"The presence of well-healed high-risk fractures that have a high risk of nerve damage or nonunion as well as less complicated fractures (e.g. to the metacarpals), suggests that practitioners were able to effectively cope with a wide range of traumas. Furthermore, the lack of non-union for all but one fracture (to the olecranon) and well healed calluses demonstrates that when people sustained their injuries, they were adequately nourished, could rest to ensure successful fracture union, and that their treatment may have included rehabilitation exercises to maximize joint function. The good apposition of all but one fracture indicates that both stable and unstable fracture types were reduced and splinted.
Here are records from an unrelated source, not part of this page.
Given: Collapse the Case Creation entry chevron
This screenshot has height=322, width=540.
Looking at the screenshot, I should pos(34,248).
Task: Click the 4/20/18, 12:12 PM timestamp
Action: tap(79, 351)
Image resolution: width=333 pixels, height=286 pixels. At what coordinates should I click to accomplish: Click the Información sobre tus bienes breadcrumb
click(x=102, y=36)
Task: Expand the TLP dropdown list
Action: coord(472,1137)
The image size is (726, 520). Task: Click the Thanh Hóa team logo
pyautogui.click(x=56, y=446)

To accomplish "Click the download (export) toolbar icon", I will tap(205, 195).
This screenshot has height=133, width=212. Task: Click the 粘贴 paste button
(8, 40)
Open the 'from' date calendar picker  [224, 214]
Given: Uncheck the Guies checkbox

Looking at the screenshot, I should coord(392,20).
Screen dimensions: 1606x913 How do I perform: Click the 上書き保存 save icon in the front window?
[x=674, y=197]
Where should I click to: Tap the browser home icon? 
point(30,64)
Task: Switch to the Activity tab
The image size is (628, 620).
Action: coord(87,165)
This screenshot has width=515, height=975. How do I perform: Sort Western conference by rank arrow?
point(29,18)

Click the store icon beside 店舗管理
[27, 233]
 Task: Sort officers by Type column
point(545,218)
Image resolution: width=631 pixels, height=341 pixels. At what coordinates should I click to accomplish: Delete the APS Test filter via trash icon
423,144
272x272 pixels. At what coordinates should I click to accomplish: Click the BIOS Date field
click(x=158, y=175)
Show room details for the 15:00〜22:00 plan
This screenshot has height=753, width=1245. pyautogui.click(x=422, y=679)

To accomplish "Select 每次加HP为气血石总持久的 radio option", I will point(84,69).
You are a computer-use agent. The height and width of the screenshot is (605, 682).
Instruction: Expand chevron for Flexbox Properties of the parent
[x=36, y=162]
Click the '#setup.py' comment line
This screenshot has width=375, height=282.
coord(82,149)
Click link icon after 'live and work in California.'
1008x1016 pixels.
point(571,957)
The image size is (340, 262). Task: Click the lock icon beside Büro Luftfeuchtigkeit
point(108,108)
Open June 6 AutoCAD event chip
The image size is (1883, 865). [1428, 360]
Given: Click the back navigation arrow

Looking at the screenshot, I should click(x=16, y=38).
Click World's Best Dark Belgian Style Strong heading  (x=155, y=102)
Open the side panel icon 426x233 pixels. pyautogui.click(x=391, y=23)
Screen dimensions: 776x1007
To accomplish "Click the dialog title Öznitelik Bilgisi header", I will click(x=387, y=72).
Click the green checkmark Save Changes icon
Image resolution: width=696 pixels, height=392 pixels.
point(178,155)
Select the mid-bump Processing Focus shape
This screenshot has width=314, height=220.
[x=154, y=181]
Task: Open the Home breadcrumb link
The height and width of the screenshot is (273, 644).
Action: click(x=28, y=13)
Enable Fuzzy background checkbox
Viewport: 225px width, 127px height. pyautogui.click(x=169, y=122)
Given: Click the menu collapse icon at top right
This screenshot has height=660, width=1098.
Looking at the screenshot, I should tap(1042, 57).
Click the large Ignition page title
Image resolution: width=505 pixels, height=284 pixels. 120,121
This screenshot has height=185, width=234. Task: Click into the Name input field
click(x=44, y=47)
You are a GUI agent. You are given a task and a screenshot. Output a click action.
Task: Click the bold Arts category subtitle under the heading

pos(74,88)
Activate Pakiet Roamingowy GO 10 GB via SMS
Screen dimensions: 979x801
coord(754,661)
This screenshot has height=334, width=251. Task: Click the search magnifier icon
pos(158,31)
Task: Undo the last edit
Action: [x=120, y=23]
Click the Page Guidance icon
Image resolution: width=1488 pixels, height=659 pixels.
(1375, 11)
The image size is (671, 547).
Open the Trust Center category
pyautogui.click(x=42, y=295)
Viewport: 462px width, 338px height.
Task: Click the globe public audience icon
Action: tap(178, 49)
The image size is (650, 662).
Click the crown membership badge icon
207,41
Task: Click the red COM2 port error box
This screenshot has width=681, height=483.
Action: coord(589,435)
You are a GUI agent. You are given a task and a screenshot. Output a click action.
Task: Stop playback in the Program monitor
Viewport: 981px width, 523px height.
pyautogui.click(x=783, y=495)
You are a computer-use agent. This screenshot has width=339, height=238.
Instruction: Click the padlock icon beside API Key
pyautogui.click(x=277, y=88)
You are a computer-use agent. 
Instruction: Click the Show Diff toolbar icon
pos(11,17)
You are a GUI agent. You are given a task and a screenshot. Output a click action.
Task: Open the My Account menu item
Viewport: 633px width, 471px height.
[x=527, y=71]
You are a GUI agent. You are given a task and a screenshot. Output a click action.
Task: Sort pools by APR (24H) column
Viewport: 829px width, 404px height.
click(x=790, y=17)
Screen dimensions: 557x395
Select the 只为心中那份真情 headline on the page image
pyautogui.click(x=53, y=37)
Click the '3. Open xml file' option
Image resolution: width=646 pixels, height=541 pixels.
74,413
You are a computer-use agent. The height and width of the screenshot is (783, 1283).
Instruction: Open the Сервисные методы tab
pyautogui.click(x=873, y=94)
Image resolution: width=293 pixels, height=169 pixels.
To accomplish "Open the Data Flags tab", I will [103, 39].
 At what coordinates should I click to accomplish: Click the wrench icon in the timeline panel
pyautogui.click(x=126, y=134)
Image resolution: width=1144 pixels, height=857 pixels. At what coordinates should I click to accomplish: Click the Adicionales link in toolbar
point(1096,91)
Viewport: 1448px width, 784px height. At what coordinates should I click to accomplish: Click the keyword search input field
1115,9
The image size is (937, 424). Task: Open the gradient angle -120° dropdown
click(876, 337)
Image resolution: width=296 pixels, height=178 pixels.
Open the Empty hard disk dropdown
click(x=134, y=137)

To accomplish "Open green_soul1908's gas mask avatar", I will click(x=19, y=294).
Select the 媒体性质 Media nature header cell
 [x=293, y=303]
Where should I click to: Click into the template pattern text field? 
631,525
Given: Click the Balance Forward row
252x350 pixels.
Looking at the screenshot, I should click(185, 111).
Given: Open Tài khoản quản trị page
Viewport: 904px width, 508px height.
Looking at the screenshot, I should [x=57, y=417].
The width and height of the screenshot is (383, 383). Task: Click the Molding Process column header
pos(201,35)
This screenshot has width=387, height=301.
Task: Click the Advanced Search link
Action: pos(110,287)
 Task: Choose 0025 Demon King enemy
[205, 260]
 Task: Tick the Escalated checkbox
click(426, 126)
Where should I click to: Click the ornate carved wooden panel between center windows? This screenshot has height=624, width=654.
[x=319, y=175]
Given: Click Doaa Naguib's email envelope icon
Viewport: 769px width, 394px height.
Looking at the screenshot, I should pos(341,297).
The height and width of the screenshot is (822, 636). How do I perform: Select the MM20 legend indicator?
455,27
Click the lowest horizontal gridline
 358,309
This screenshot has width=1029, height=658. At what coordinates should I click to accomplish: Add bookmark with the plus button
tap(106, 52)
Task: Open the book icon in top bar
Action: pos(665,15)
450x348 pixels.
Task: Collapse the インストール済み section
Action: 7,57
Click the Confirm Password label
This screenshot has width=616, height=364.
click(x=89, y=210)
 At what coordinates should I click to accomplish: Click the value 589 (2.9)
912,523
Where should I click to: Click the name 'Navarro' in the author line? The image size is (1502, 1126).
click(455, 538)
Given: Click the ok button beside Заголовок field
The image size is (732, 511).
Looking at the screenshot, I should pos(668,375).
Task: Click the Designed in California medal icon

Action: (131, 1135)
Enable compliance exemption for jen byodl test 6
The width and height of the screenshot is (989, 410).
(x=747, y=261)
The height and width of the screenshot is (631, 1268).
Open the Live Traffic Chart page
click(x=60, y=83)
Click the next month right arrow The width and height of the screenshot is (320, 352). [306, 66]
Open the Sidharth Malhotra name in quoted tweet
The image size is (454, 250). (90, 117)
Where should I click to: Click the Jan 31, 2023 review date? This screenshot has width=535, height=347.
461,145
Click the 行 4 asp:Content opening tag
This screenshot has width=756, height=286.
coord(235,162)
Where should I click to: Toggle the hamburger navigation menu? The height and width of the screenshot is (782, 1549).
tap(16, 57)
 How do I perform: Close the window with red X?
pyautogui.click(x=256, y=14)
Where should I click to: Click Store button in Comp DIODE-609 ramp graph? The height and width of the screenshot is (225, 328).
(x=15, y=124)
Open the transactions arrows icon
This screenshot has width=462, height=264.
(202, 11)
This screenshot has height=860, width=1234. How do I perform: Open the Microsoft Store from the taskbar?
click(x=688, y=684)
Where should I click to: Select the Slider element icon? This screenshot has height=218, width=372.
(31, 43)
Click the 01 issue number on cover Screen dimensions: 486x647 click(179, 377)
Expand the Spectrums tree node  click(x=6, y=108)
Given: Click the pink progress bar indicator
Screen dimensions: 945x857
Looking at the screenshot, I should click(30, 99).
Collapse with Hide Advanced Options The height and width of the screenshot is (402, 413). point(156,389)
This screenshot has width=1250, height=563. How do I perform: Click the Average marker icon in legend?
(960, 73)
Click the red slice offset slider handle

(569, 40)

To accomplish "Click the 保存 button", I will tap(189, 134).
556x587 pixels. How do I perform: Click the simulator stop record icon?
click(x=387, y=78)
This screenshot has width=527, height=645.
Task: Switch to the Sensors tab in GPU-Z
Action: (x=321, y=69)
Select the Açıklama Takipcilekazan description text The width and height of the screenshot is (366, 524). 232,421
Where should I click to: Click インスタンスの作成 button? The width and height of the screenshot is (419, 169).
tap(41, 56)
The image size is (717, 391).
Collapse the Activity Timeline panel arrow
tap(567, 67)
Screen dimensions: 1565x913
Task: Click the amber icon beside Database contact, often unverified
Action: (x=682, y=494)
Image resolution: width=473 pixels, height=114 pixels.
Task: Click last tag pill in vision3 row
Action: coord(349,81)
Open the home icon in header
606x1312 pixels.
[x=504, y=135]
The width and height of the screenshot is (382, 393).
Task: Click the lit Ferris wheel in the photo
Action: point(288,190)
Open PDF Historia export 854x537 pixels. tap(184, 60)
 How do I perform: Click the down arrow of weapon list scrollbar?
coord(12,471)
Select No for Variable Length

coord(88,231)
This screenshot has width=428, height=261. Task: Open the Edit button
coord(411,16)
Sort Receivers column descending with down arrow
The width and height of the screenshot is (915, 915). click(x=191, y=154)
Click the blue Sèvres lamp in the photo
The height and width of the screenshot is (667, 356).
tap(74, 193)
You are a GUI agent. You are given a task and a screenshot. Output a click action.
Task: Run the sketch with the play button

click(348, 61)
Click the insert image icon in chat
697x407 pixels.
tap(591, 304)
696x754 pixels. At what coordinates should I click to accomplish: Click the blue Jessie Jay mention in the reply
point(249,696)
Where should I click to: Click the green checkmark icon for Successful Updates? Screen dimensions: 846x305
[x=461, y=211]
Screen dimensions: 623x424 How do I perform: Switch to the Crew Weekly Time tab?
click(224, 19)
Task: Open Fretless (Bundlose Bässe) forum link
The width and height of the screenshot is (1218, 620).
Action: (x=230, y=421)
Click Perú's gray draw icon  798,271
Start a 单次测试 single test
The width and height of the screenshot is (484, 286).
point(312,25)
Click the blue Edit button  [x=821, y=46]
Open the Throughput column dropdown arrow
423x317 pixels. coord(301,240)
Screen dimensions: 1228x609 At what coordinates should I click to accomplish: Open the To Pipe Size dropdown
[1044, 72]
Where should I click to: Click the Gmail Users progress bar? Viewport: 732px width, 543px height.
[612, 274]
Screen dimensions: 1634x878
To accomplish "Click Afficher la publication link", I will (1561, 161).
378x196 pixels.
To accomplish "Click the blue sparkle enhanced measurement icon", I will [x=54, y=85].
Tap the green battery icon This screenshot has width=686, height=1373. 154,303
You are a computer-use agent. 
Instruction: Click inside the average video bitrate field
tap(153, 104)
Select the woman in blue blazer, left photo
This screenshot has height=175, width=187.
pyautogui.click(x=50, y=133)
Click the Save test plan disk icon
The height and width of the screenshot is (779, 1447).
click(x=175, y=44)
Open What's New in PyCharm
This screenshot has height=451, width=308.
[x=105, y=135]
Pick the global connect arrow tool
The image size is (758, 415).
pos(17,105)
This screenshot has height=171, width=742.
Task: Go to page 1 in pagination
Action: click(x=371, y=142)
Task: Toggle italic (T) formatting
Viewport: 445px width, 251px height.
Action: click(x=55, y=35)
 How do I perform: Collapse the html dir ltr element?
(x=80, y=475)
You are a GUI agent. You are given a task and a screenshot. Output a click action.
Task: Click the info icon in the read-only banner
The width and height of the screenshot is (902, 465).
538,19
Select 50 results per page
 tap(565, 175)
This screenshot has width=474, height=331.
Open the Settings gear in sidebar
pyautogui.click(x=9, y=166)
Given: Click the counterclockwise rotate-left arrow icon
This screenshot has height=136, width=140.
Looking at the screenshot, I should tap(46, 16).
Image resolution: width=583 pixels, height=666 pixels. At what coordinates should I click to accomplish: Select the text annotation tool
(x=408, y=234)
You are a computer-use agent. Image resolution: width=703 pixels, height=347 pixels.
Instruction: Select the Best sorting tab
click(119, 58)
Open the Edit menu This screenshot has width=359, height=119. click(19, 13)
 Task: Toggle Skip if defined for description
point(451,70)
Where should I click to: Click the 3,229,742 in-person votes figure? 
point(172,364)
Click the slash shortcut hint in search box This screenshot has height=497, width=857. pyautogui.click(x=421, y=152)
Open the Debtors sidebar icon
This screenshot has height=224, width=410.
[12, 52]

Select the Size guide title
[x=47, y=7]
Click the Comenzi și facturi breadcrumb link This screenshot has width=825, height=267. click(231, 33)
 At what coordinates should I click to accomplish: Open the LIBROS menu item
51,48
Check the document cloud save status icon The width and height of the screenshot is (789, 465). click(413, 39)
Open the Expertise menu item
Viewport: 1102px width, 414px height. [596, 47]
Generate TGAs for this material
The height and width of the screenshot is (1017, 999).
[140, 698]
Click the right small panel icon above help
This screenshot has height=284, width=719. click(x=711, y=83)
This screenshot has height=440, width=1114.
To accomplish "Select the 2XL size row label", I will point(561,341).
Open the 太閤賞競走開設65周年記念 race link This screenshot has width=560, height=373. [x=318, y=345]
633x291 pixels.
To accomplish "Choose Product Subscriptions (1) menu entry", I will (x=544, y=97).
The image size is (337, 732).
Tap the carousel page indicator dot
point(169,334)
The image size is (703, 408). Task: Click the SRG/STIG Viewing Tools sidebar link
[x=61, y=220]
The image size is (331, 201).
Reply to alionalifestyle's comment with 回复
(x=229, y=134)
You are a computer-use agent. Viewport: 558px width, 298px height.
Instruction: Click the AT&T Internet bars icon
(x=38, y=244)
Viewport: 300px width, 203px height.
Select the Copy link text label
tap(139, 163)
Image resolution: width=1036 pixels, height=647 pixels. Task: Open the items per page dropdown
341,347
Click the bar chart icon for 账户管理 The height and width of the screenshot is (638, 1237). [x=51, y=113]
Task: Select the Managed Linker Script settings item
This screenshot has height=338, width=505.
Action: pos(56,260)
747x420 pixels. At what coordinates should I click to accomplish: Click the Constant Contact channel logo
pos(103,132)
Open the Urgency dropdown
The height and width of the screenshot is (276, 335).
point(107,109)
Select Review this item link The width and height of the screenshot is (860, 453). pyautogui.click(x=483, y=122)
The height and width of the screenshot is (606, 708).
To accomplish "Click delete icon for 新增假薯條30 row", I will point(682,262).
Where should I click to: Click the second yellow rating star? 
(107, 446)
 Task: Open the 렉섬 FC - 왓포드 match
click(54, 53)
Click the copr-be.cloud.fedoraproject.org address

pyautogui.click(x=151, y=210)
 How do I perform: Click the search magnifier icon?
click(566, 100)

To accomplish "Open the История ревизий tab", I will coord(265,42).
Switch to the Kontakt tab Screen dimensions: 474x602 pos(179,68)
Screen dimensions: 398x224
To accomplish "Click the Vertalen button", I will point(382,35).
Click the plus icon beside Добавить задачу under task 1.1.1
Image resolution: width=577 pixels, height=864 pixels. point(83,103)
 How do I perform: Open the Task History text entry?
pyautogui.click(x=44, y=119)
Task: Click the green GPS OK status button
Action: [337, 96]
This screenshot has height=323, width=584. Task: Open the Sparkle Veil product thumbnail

The type of splints used in the Iron Age is unknown but they may have been made from vegetable string, sinew, bark, sticks, animal skins or clay. The humeral fractures observed in two males and one female demonstrate that practitioners were aware that these fractures required reduction and support, and had the knowledge to intervene in severe traumas. The same is also true of the unstable contre-coup fractures observed in one female,
whose highly successful treatment is in marked contrast to the later examples in Romano-British males. The bioarchaeological evidence demonstrates that it is no longer tenable to regard Iron Age communities as lacking in sophisticated medical knowledge, as people with potentially debilitating
traumas were successfully treated. Taken in conjunction with the archaeological evidence for the use of pharmaceutical plants and surgical instruments at Hengistbury Head (Dorset) and Stanway (Essex), this study illustrates how bioarchaeological data can be used to independently explore medical systems in periods lacking written or pictorial evidence."